I recently made a webscraper with python and Selenium, and i found it pretty simple to do. The page used ajax calls to load the data, and initialy i waited a fixed time_out to load the page. That worked for a while. After that, I found that selenium has a built in function, WebDriverWait which can wait for a specific element to load, using wait.until(). This made my webscraper run faster.

The problem is, i still was not satisfied with the results. It took me an average of 1.35seconds per page to download the content.

I tried to paralelize this but the time's did not get better because the creation if the driver instance (with Chrome or PhantomJS) took most of the scraping time.

So I turned myself to scrapy. After doing the tutorials, and having my parser already written, my two questions are:

1) does scrapy automatically run multiple url requests in paralel?

2) how can i set a dynamic time out with scrapy, like the WebDriverWait wait.until() of Selenium

3) if there is no dynamic set out time available for scrapy, and the solution is to use scrapy + selenium, to let selenium wait till the content is loaded, is there really any advantage of using scrapy?

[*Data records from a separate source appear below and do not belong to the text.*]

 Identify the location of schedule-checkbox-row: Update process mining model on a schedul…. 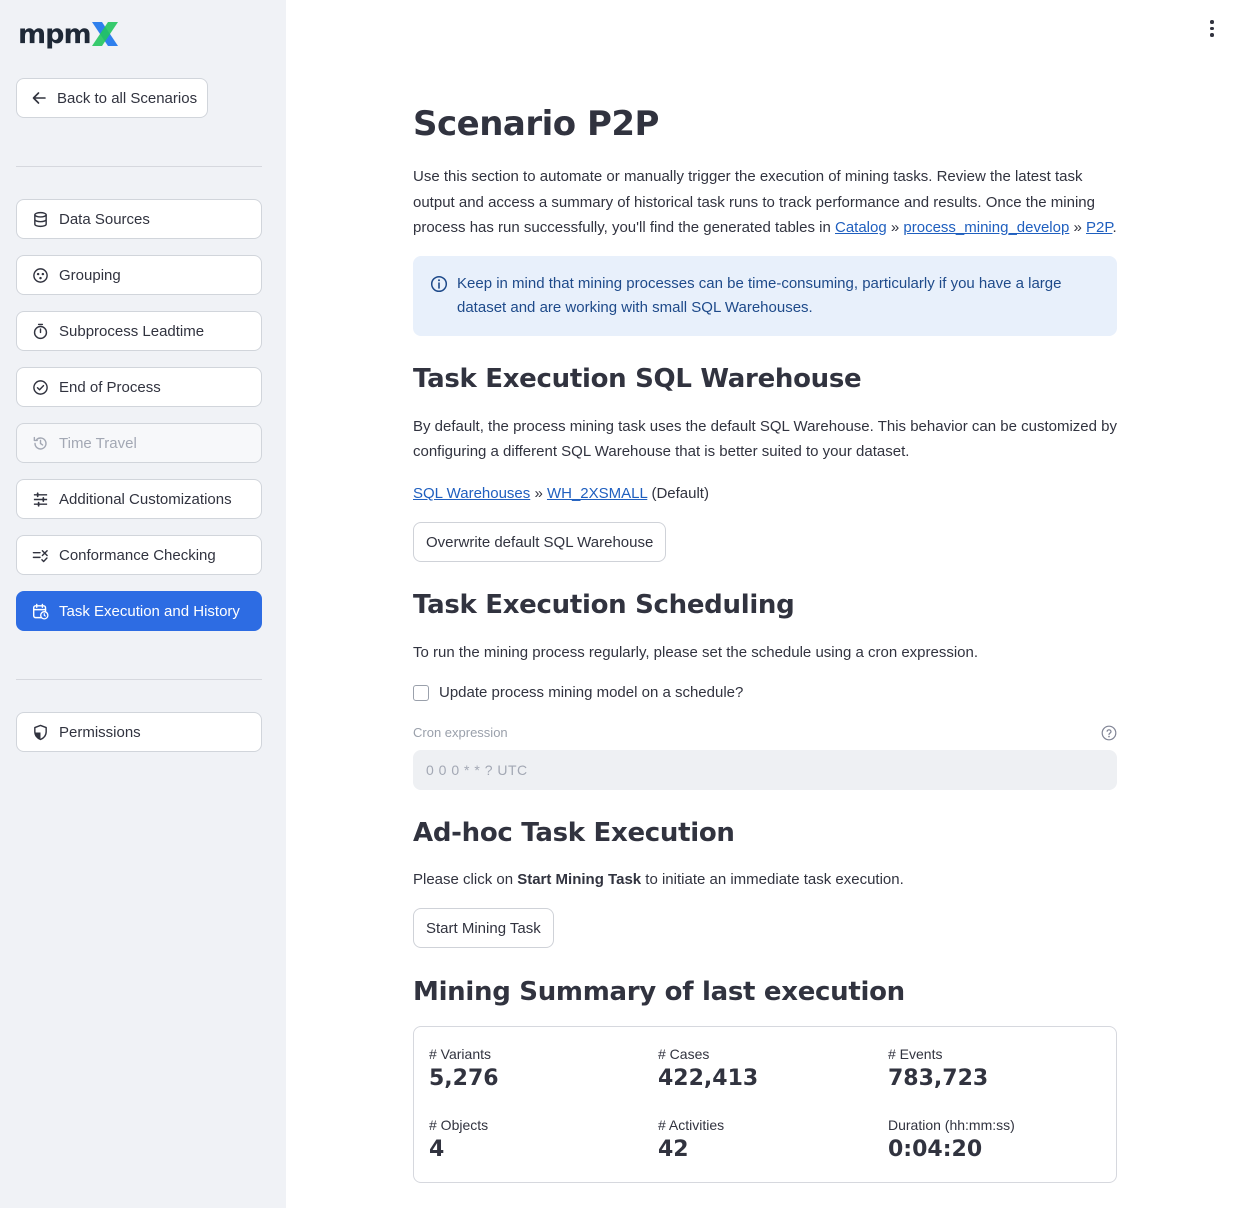
(578, 692).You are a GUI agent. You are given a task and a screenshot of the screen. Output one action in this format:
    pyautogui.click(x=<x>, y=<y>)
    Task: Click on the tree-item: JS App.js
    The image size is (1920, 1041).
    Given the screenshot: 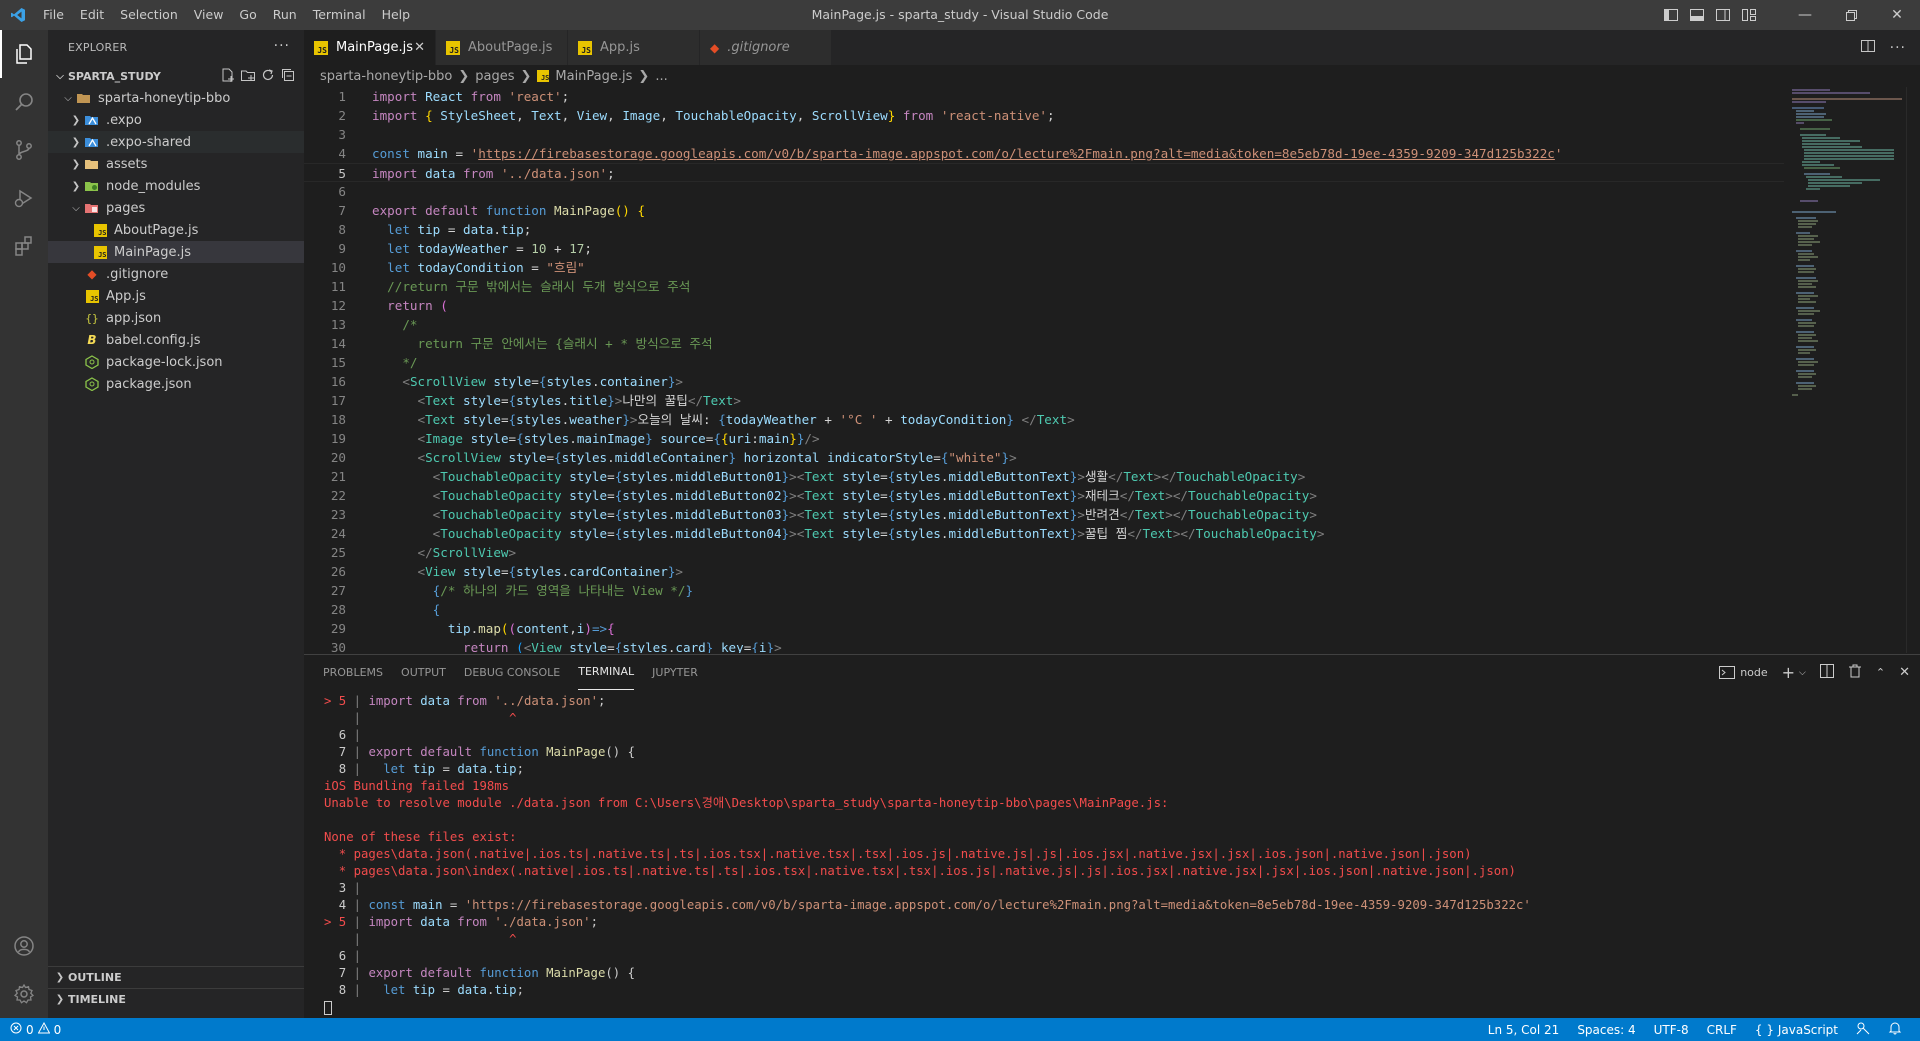 What is the action you would take?
    pyautogui.click(x=176, y=296)
    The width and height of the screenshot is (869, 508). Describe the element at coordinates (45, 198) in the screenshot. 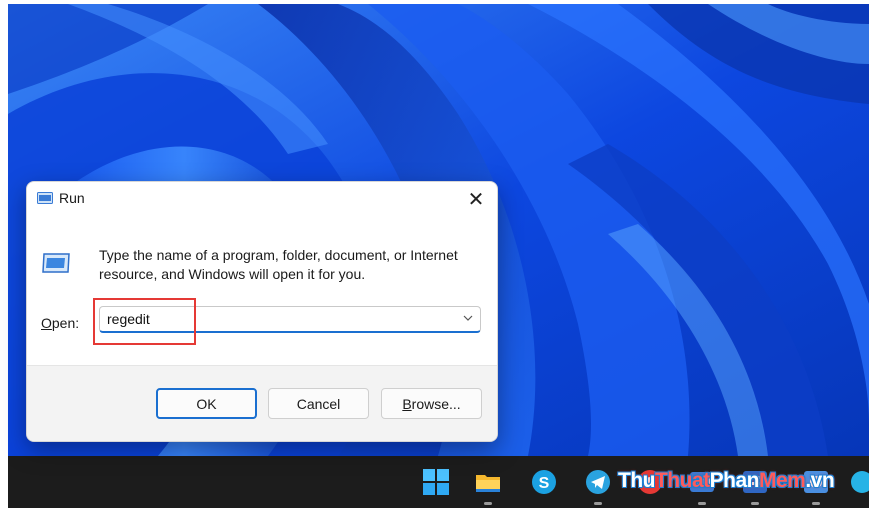

I see `run-icon` at that location.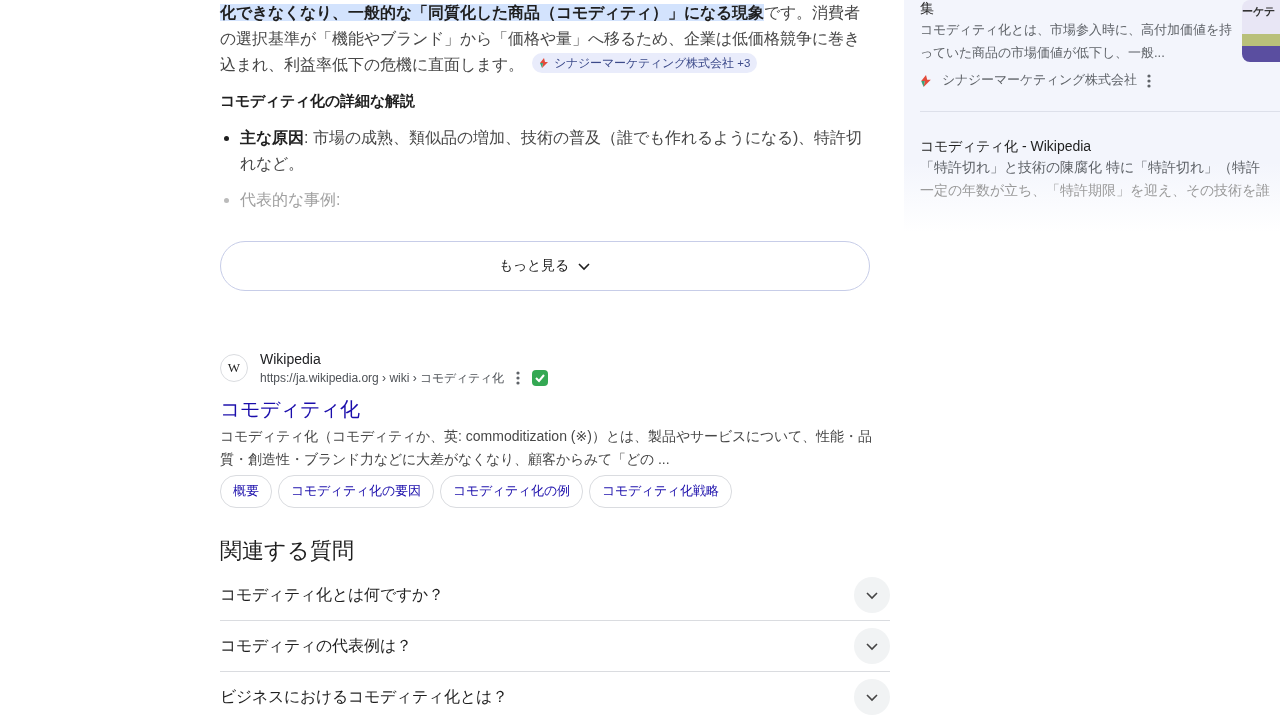 The height and width of the screenshot is (720, 1280). I want to click on section-heading: コモディティ化の詳細な解説, so click(318, 102).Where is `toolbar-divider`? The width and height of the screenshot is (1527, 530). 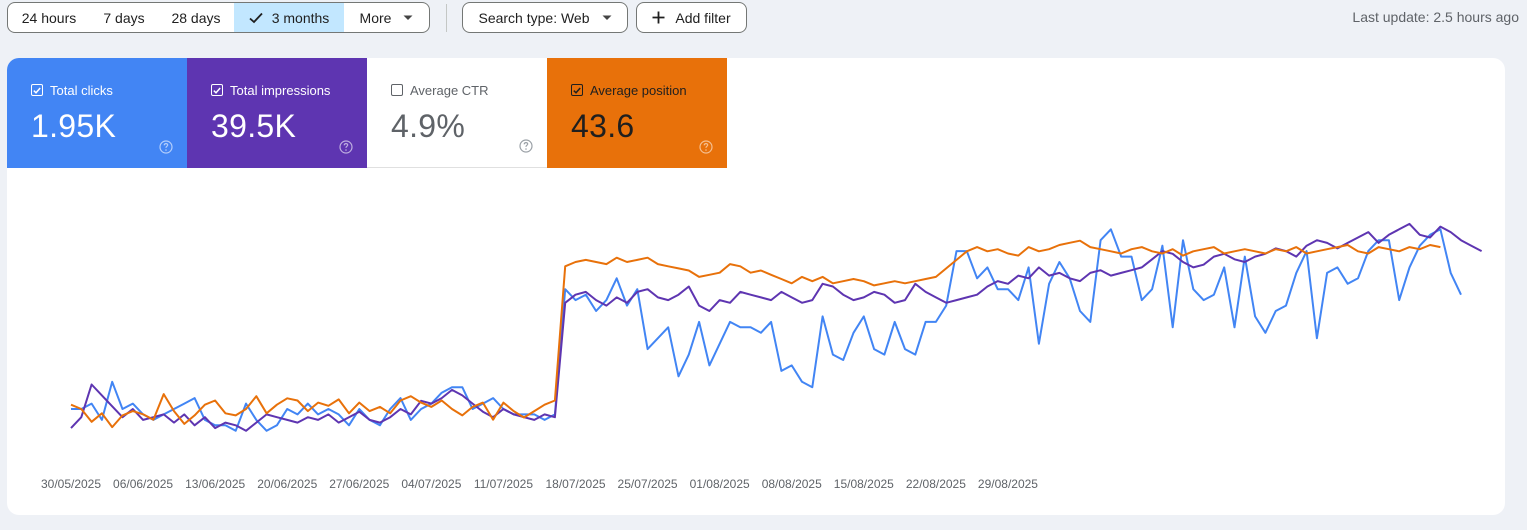
toolbar-divider is located at coordinates (446, 18).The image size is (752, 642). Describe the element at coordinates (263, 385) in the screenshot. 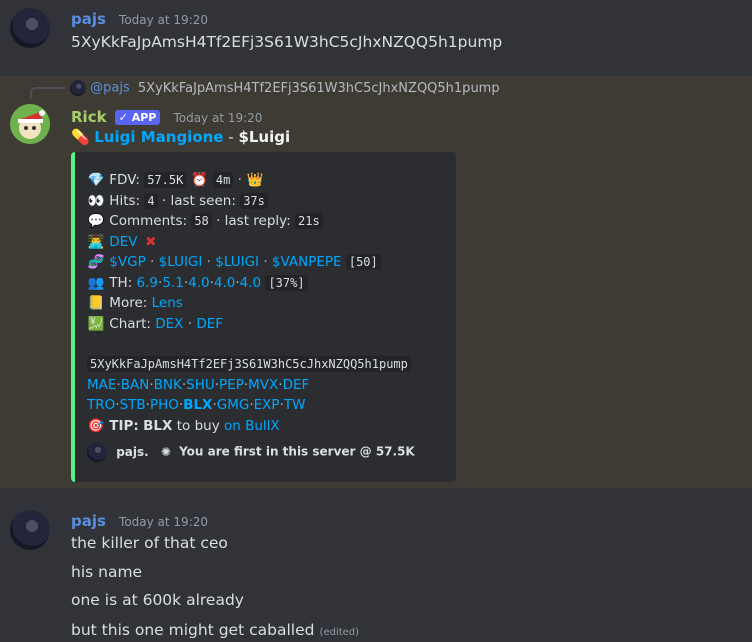

I see `platform-link: MVX` at that location.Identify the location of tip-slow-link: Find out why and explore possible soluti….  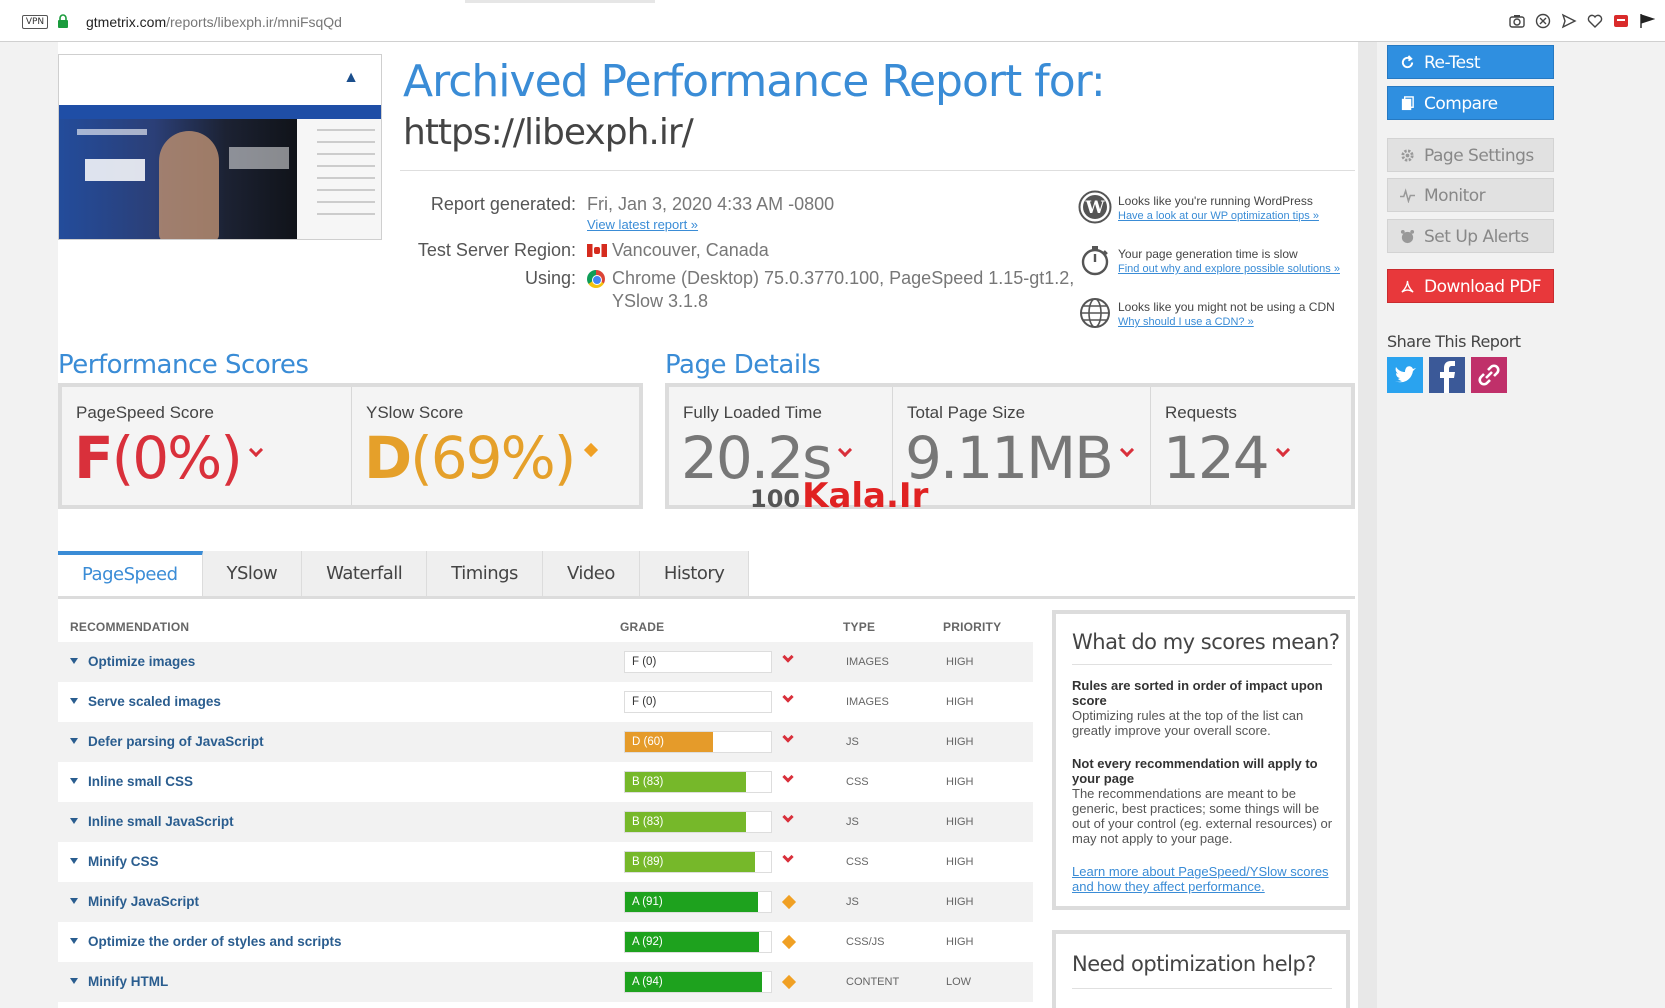
(1229, 269). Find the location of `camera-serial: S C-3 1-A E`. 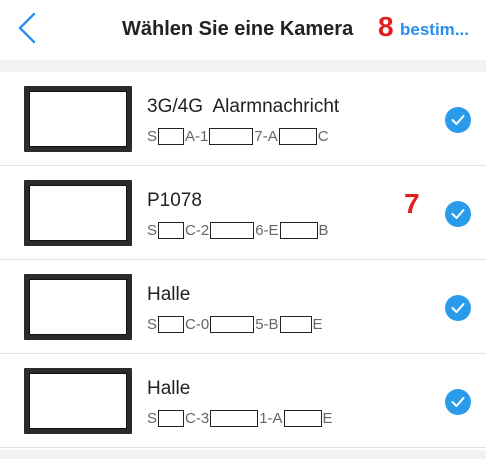

camera-serial: S C-3 1-A E is located at coordinates (240, 418).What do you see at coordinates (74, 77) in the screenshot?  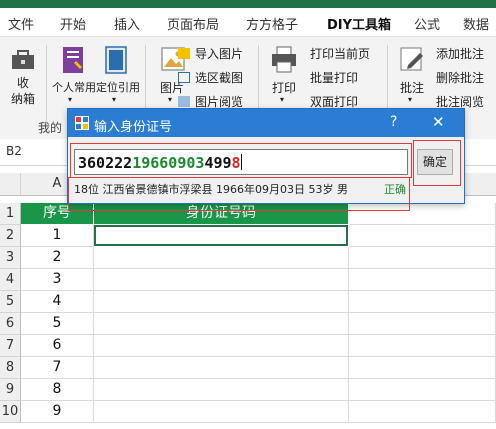 I see `personal-favorites-button: 个人常用 ▾` at bounding box center [74, 77].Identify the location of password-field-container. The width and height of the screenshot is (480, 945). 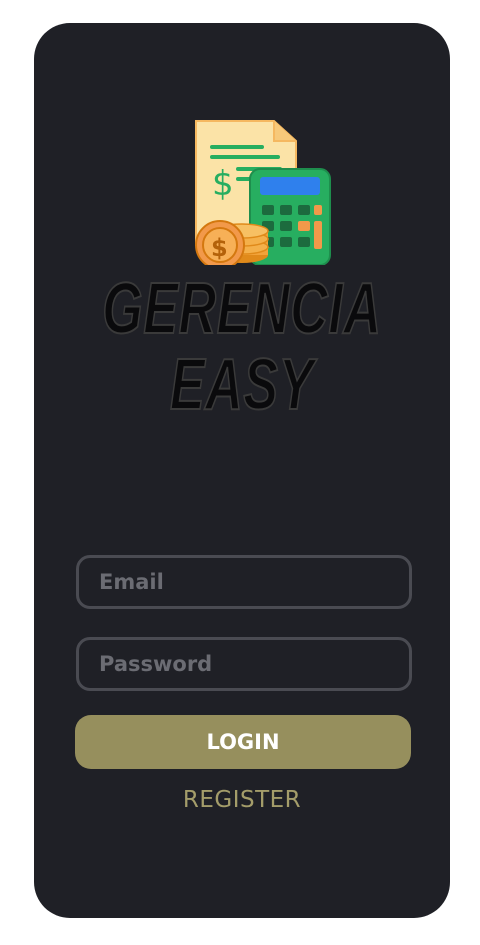
(244, 664).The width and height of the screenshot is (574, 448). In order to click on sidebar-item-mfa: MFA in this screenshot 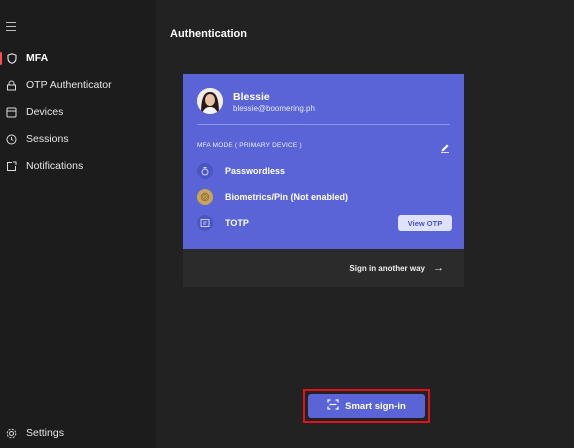, I will do `click(78, 58)`.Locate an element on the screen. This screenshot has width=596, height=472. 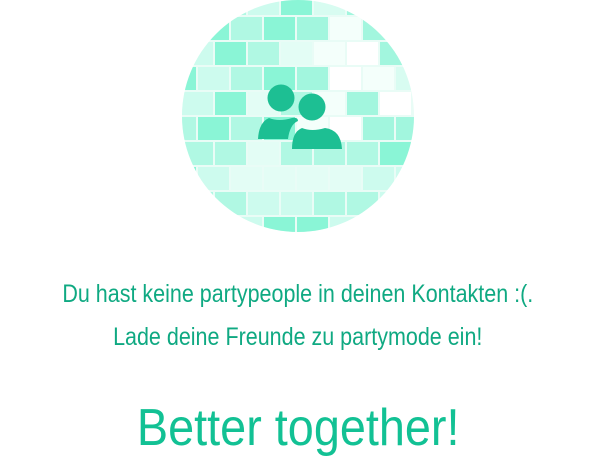
tagline: Better together! is located at coordinates (298, 428).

I could simlply retrieve the data using selenium selectors, like i was doing before using scrapy

Thank you for you help.

Answer

  1. Yes, Scrapy can process multiple requests concurrently, which are scheduled and processed asynchronously. This means that Scrapy doesn’t need to wait for a request to be finished and processed, it can send another request or do other things in the meantime. In short, its extremely fast and can be configured to behave exactly how you want it.

  1. Splash is a javascript rendering service. It’s a lightweight web browser with an HTTP API, implemented in Python 3 using Twisted and QT5. Using this in Scrapy, you can work with dynamic content like that with Selenium. By default Splash waits for all remote resources to load, but in most cases it is better not to wait for them forever. To abort resource loading after a timeout and give the whole page a chance to render use resource timeout, either splash.resource_timeout or request:set_timeout can be set.

  1. Again, the big difference I feel comes in the speed of the scraping process for different implementations. And since Scrapy handles things Asynchronously, that gives it a big advantage over others.